Published March 13, 2019 at 10:00 a.m. | Updated March 13, 2019 at 2:04 p.m.

click to enlarge Blackout by Hope A.C. Bentley, The Phoenix Cave by Hope A.C. Bentley, and The Haunted by Hope A.C. Bentley
  • Blackout by Hope A.C. Bentley, The Phoenix Cave by Hope A.C. Bentley, and The Haunted by Hope A.C. Bentley

In late 2018, East Burke writer Hope A.C. Bentley started her own small publishing company: Golden Light Factory. She's put out five books — four by her, one by Valerie Chase — under the tagline "Provocative Books for Clever Readers." Ranging from picture books to novels for teens and tweens, they sport artfully hand-illustrated covers (by Kate Renner and Elly Barksdale) that recall the well-loved library copies of eras past.

Provocative or not, Bentley's novels certainly have tantalizing premises. In the YA tale The Haunted, 15-year-old Lydia goes to the Claybourne Academy of Excellence, a boarding school "for geniuses" on a remote Maine island, to find out why its graduates keep dying by suicide. The answer, which involves hypnotism and witchcraft, won't come as a surprise to readers of Lois Duncan's classic boarding-school gothic Down a Dark Hall. But Bentley puts her own creepy spin on an already-disturbing concept, adding a contemporary wrinkle: Claybourne forbids high tech, making it impossible for students to splash their horrifying discoveries all over Instagram.
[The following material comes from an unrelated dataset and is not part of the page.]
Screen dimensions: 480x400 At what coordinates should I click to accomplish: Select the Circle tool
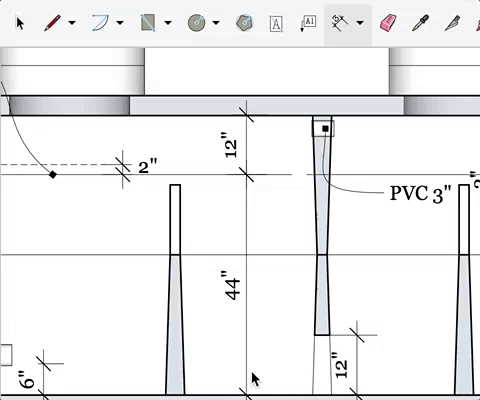click(196, 23)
The terror of losing touch also figures largely in Bentley's YA novel Blackout, in which a computer virus fries the electrical grid — and cellphones — across the U.S. The story alternates among the viewpoints of three young protagonists, two on road trips. While Margot bones up on survival skills in tiny Canton Hollow, Vt., her older sister travels home from boarding school on the Appalachian Trail, and their cousin makes his way from Wyoming by boat and motorcycle.

The plot maintains a good balance of action and emotional fallout, and the portrayal of Vermonters banding together in a catastrophic situation might remind readers of local responses to Tropical Storm Irene. Bentley can occasionally get a bit preachy, as in a scene where teens find their usual social divisions dissolving in the absence of digital distractions: "It was weird how without our phones we were all a little braver." Then again, she's not necessarily wrong. And, while it's not Cormac McCarthy's The Road, Blackout doesn't paint too rosy a picture of Americans forced to hoard canned goods and smoke meat for survival.
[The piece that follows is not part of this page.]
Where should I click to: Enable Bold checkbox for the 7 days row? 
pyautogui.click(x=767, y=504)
While Bentley's prose is always strong, she has a special flair for describing people. In The Haunted, a teacher's "hair unfurled down her back like a shiny black tongue"; in Blackout, "Mrs. Murphy was as thin and bent as a shepherd's crook and scurried everywhere she went like she was expecting to get stepped on by an enormous boot."

In Bentley's middle-grade novel The Phoenix Cave, a girl lives with her mom — who's a witch — in a treehouse that normal people can't see. The narrator's hair is "every color that an autumn leaf can be, but I don't recommend judging a person by her hair," she notes tartly.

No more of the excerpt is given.